Filmée à Milan en mars 2007, la mise en scène de Luc Bondy (vue jadis au Châtelet) respecte le désir du musicien d'éviter la frénésie qui anime déjà la partition. Des pistes sont empruntées, trahissant l'intériorité des personnages : la tentation de Jochanaan à partir d'un voile respiré, Salome posant son pied sur le couteau utilisé par Narraboth, les cinq Juifs cherchant des réponses dans les livres quand la présence de l'aujourd'hui contredit toute certitude, etc. Dommage que des plans tournés depuis les coulisses perturbent parfois la théâtralité.

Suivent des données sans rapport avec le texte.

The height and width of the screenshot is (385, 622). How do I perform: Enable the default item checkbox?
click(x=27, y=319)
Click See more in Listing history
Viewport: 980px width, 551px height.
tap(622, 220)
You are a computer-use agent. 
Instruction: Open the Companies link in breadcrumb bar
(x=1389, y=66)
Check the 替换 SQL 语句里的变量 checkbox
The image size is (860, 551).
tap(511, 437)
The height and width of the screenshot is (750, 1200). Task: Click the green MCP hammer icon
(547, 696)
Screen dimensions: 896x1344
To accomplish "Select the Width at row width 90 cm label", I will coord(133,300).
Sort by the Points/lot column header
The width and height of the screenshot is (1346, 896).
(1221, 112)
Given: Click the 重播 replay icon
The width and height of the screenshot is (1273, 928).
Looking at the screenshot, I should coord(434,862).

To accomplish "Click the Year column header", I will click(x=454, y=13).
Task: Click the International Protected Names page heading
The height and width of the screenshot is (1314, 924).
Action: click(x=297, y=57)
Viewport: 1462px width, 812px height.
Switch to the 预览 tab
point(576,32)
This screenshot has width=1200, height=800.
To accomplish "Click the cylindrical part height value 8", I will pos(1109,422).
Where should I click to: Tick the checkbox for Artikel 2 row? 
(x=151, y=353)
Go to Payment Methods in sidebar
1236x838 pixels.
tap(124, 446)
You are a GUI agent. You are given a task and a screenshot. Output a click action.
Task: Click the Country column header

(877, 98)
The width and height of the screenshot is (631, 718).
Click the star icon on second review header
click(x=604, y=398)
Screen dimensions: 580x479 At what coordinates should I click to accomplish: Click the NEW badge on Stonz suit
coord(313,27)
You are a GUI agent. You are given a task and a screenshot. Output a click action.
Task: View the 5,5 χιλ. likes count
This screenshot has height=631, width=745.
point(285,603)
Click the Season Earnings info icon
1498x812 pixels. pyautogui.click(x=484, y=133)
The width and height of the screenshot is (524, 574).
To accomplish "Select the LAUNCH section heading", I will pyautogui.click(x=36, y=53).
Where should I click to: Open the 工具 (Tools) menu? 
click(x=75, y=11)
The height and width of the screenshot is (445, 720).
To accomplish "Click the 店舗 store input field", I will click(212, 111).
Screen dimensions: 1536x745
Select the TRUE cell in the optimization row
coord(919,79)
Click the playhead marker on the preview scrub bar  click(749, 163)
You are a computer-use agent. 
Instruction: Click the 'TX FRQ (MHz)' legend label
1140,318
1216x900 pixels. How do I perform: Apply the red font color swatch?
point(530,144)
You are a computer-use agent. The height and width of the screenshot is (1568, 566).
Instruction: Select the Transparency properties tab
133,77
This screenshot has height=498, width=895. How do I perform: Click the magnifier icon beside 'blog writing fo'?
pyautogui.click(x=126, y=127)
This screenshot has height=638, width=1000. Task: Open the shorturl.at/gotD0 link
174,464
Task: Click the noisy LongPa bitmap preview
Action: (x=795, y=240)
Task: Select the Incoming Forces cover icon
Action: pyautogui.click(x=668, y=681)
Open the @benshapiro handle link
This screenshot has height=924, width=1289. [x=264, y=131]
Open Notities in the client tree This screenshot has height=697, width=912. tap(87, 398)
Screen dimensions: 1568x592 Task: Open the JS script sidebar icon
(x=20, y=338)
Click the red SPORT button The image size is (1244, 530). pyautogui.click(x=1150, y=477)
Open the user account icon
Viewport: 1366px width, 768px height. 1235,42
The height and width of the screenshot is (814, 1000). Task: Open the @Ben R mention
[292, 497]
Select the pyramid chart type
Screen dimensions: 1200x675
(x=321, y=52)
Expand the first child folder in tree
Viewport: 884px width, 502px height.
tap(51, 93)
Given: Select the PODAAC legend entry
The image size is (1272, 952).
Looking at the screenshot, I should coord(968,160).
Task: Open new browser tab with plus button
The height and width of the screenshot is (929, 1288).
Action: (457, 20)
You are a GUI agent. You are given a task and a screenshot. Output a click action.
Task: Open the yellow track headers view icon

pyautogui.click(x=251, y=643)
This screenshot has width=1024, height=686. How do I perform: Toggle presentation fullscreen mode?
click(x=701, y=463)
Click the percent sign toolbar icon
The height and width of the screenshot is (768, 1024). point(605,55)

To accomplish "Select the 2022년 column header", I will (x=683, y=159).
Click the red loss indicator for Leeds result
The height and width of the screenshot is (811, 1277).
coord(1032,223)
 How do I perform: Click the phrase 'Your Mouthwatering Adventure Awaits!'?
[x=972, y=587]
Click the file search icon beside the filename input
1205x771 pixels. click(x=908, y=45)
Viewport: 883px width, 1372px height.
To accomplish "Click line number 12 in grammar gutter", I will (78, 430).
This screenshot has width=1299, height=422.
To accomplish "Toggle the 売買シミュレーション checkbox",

Faisant scintiller les facettes du personnage (amusement mêlé de crainte, rage enfantine face à la frustration, etc.), Nadja Michael compose une Salome toute en puissance et délicatesse – Lucinda Childs chorégraphie sa danse dont les voiles successifs, diversement teintés, annoncent la décollation. Avec des poses de catcheur pas vraiment « décharné », le Jochanaan de Falk Struckmann se montre vaillant et à l'aise. Nuances et couleurs caractérisent Matthias Klink dans le rôle de Narraboth. Peter Bronder et Iris Vermillion incarnent respectivement Herodes, avec beaucoup de fermeté, et Herodias, d'une belle évidence. Le reste de la distribution ne dénote pas. À la tête de l'Orchestra del Teatro alla Scala, Daniel Harding s'avère plutôt alerte.